Abrahamian explains this paradox by the unique appeal of Ayatollah Khomeini. “Khomeini,” he says, “is to the Islamic Revolution what Lenin was to the Bolshevik, Mao to the Chinese, and Castro to the Cuban revolutions.” Leading a simple, austere life, incorruptible, uncompromising, he seemed the antithesis of all that the population had come to dislike about the royal family and court. Avoiding divisive issues such as land reform and female equality, he hammered at those aspects of Pahlavi rule that outraged all factions of the opposition.
He managed also to be all things to all men. To the petty bourgeoisie, he appeared as the guardian of private property; to the intelligentsia as a militant nationalist; to the urban workers as a man of the people and the advocate of distributive justice, to the rural masses as the man who would bring them water, electricity, housing, and health care—“the material goods the [Shah’s] White Revolution had failed to deliver.”

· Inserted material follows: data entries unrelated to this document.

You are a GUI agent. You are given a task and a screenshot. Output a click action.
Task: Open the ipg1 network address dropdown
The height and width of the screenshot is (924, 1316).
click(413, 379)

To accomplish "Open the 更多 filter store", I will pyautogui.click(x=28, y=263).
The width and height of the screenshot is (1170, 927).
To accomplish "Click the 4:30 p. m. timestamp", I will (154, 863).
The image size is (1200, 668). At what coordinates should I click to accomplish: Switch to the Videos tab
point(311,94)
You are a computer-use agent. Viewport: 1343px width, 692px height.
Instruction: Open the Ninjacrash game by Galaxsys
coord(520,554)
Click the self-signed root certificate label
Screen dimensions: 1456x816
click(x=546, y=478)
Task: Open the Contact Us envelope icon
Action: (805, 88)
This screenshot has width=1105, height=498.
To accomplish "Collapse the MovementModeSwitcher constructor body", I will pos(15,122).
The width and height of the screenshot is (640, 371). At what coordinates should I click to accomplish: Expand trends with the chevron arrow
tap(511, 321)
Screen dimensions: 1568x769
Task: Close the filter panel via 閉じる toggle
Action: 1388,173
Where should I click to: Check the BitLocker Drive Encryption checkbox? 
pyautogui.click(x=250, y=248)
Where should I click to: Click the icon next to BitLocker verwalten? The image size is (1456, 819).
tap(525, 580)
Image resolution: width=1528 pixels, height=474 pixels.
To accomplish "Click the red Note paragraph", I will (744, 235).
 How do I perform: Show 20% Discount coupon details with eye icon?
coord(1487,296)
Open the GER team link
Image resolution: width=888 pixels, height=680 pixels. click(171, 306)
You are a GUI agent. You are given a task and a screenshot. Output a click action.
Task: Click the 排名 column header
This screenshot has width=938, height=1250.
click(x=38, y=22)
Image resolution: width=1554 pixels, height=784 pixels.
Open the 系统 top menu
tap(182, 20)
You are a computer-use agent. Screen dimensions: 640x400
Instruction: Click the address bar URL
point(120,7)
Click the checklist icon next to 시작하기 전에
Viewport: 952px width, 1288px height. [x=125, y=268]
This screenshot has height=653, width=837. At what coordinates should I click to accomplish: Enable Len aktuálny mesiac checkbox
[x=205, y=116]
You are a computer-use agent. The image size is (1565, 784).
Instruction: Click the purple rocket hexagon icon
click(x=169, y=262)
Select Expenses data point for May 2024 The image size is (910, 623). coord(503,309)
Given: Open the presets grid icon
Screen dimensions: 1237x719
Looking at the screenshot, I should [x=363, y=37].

Ironically, Abrahamian notes, modernization strengthened the traditional classes. Religion provided urban slum dwellers from the villages with a sense of community and social solidarity. Class consciousness among the urban poor led them to look for leadership, not to the sophisticated intelligentsia, but to the religious classes who could speak their language. The Shah’s reforms freed the rural population from the tight control of landlords and tribal chiefs and opened the way for preachers and Islamic propagandists. By suppressing the old parties, trade unions, craft and local organizations, moreover, the Shah had effectively destroyed the means by which the moderate parties might have organized various groups in the community.
Yet in explaining the paradox of the Iranian revolution, Abrahamian seems reluctant to concede that clerics may serve as the vehicle for the advancement of new social groups, or that the masses, once mobilized, may articulate their needs in ways and through channels not normally associated with the “modern classes” or the urban or industrial proletariat. Rather, he finds that the conditions that at present account for clerical ascendancy are likely to pass. The religious community, in his view, will not produce another Khomeini; the mullas will not easily find another target, like the Shah, against whom the entire country can be aroused. Finally, “the clergy will gradually lose their organizational monopoly once the secular forces catch their breath and start establishing roots among the discontented classes, especially among the intelligentsia, the urban proletariat, and the rural lower classes. But whether it will be the older organizations, notably the Tudeh and the National Front, or those of more recent origin, such as the Feda’i and the Mujahedin, or even elements within the shattered military, that will attract the discontented classes is a question left to posterity.”
No doubt there will be those who will argue with the heavy emphasis Abrahamian gives to class in his analysis of Iranian politics. But he has written an excellent book—impressively researched, thoughtfully argued, and always provocative.